Read PRC2 Probes

One-off script to process PRC2 annotations into a unified track mapping CpG probes to whether or not they are annotated to a PRC2 binding site. This reads in BED files from five different cell lines and calls a site as bound if the majority of the cell lines agree (3+/5).
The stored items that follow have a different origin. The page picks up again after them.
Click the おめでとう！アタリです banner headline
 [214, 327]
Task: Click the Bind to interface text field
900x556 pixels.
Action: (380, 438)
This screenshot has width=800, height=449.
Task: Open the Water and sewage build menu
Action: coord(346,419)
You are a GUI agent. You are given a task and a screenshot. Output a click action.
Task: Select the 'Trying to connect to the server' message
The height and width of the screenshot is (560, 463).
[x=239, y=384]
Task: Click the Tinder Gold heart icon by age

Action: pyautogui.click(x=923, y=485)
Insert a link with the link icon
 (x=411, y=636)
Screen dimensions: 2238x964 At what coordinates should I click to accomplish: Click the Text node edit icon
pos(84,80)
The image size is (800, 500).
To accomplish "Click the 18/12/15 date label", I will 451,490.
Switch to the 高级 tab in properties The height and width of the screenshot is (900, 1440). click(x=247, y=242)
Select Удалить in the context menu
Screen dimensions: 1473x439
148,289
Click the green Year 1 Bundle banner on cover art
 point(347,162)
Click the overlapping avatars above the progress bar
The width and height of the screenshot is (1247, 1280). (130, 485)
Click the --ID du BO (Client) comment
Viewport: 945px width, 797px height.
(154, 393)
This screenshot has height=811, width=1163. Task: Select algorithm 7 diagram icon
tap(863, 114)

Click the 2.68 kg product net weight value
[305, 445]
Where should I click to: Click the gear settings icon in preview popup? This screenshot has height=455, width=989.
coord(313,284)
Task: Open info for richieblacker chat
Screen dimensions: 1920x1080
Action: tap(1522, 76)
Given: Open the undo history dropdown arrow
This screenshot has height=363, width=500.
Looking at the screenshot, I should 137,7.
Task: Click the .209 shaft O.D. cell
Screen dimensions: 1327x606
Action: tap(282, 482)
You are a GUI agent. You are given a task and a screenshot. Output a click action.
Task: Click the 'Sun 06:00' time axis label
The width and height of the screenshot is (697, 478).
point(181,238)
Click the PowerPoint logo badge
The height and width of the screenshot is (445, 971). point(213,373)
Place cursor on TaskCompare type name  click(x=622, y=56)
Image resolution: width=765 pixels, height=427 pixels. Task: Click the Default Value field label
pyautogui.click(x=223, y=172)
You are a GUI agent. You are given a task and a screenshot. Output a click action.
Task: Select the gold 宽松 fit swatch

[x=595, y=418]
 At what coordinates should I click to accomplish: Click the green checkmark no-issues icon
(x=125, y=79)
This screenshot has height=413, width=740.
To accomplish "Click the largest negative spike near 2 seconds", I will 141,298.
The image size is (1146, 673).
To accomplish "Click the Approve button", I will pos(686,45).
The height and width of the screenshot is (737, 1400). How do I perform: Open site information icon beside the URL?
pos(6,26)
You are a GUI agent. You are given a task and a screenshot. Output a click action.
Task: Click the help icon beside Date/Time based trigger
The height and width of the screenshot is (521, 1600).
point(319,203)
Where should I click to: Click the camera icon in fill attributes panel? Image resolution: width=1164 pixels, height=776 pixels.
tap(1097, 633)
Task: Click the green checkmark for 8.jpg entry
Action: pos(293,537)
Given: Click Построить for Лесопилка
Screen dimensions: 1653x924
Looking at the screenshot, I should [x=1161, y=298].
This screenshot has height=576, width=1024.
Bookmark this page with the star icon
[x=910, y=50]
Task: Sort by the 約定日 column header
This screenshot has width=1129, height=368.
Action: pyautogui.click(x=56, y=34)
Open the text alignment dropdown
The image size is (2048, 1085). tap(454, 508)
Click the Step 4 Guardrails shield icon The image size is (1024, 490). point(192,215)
Takes a while to run, but really only needs to be done once.

In [1]:
import NotebookImport
from Imports import *

importing IPython notebook from Imports

In [2]:
print 'Reading in PRC2 probes'

Reading in PRC2 probes

In [3]:
probe_annotations = pd.read_hdf(DATA_STORE, 'probe_annotations')

In [4]:
path = './Data/PRC2_Binding/'

In [ ]:
r = {}
for f in os.listdir(path):
    df = pd.read_table(path + f, header=None, 
    df['chr'] = df['chr'].str.replace('chr','')

    res = {}
    for c in df['chr'].unique():
        df_c = probe_annotations[probe_annotations.Chromosome == c]
        coord = df_c.Genomic_Coordinate.astype(float)
        test_p = lambda p: (coord >= p.start) & (coord <= p.end)
        res[c] = df[df.chr == c].apply(test_p, 1).any()
    res = pd.concat(res).groupby(level=1).sum()
    r[f] = res
r = pd.concat(r, 1)

In [ ]:
r.to_csv(path + 'mapped_to_methylation_probes.csv')

I'm using a cutoff of 3/5 datasets to annotate a binding site.

In [ ]:
prc2_probes = r.sum(1)>2